In addition to our own research, a major part of HSAC is the discussion of other projects in the sports world. Steven Levitt (of Freakonomics fame) and Kenneth Kovash recently released a working paper on game theory in the NFL and MLB.
National Bureau of Economic Research (summary)
National Bureau of Economic Research (working paper)
Last week, we discussed the baseball part of the paper. For other summaries of the paper, please see the following articles:
This week, we will consider the football part of the paper. After our discussion, we will post the HSAC analysis of the paper. Stay tuned…
The baseball portion of the analysis has very serious flaws, starting with the fact that they calculate OPS incorrectly. The result is that walks are severely undervalued (even more than in actual OPS), which in turn makes breaking pitches appear more effective than they truly are (because they lead to more walks).

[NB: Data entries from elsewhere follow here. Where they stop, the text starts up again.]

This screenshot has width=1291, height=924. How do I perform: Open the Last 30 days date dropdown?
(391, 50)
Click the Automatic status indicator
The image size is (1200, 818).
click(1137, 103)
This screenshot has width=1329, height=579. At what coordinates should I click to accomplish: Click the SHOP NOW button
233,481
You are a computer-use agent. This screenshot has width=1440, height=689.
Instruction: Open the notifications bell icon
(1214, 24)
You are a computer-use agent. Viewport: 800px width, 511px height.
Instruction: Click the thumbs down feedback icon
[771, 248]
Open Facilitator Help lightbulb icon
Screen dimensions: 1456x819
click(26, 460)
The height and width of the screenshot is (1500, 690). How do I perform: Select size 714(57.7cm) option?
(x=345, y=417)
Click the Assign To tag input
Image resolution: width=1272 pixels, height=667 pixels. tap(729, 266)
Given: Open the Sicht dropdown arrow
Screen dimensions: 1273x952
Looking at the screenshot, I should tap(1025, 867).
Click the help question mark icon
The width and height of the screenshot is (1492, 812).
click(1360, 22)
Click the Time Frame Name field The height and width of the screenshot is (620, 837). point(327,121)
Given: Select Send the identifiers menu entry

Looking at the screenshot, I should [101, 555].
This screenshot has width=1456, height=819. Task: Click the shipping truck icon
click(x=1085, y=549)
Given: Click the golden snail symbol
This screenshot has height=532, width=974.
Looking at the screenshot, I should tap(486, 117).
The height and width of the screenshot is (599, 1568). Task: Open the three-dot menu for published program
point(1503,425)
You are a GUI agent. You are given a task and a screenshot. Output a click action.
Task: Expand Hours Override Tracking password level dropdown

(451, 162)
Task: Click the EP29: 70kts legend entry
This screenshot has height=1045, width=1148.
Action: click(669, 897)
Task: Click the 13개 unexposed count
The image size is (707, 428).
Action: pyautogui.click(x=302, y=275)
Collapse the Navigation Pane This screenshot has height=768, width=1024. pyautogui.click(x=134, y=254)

More importantly, focusing on PAs that end on a given pitch also provides a very inaccurate read on outcomes, as sabermetricians have long understood. The authors do also look at subsequent outcomes, but that too can be misleading. The correct approach is to look at all outcomes on/after a pitch.
For good discussions of there problems, see the Sabermetric Research discussion: http://sabermetricresearch.blogspot.com/2009/09/game-theory-study-on-pitch-selection.html, and also discussion at The Book blog: http://www.insidethebook.com/ee/index.php/site/comments/game_theory_on_pitch_selection/
As it stands, the paper really tells us nothing about whether pitchers are optimizing their pitch selection.
You can also find a good discussion of the football analysis here:
Very good points, Guy. We brought up the OPS issue during our discussion. As you imply, even if they calculated OPS correctly, they would still be undervaluing walks. We wondered whether the entire result would disappear if they used linear weights.
I have sort of lagged on posting our notes, but I will get them up there this weekend. Thanks for checking out the site and thanks for the links.
If you look at the Book Blog discussion, you’ll see that Mike Fast put together some data using linear weights and “through counts”, i.e. all outcomes combined whether on or after the pitch. Most of the anomaly disappears, except on 2-strike counts. My guess is that once we controlled for platoon effect, the result would completely disappear (because pitchers throw more breaking balls on 2 strikes when they have platoon advantage), but I can’t say for sure. Hopefully, Mike will write up his results at some point.